Thoracic radiography is one of the most commonly ordered imaging studies in small-animal practice — and one of the easiest to get subtly wrong. A consistent protocol pays off in fewer repeats, better diagnoses and lower cumulative dose for the patient.
The minimum standard study
A complete thoracic study includes three projections:
- Right lateral — patient in right lateral recumbency, dependent side down
- Left lateral — patient in left lateral recumbency, dependent side down
- Ventrodorsal (VD) or Dorsoventral (DV) — VD when the patient tolerates it; DV for dyspnoeic or unstable patients
Why both laterals matter
When the patient is in lateral recumbency, the dependent lung partially collapses (atelectasis) and fluid relocates downward. Small soft-tissue nodules in the dependent lung can be silently obscured. Imaging both sides ensures that any region appearing abnormal in one view can be cross-referenced in the non-dependent view of the opposite study.
Inspiration matters more than you think
Every effort should be made to acquire the image at peak inspiration.
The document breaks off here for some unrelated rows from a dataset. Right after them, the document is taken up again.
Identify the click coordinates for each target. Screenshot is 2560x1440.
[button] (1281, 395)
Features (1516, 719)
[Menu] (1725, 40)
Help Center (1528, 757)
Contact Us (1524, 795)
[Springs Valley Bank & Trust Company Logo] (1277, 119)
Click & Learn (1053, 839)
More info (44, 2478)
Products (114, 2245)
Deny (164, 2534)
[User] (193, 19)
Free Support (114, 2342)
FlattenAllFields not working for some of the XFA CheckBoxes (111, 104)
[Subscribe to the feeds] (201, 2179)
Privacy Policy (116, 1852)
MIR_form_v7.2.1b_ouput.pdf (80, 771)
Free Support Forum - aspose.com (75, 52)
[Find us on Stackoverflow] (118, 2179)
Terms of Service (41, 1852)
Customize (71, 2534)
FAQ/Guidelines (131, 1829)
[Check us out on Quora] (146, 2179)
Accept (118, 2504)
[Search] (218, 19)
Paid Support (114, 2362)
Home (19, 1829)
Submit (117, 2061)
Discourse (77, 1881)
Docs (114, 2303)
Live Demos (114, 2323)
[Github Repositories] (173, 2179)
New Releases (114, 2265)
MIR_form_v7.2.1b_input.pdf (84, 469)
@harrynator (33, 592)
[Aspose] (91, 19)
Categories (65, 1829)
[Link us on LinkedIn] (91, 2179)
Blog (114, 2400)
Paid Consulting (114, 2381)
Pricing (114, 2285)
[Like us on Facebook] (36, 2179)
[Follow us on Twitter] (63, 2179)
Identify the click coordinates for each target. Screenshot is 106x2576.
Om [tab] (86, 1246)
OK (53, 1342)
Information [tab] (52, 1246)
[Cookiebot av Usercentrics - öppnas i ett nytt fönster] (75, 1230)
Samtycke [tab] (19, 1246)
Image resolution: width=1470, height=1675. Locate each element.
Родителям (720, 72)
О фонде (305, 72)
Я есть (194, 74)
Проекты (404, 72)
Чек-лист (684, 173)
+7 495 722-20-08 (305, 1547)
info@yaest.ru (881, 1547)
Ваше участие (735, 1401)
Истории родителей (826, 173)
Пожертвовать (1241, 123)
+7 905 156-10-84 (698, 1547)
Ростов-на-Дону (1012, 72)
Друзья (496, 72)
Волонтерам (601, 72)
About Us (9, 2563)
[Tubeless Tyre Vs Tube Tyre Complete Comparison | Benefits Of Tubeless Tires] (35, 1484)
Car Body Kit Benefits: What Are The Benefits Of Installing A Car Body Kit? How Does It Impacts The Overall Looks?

An expiratory film can mimic interstitial disease, exaggerate cardiac silhouette and obscure pulmonary detail. Watch the chest rise, ask the technician to count the breath cycle, and time the exposure accordingly.
Positioning quality marks
- Thoracic limbs pulled cranially so the elbows don’t superimpose over the cranial thorax
- Sternum and spine equidistant on the VD/DV view (no rotation)
- Diaphragm clearly visible on the lateral views
- Field of view includes the thoracic inlet cranially and the entire diaphragm caudally
Documentation
Mark every film with patient ID, date and side marker (R/L). A modern DR workstation captures this metadata automatically — but always verify before saving, especially when handing off cases for telemedicine review.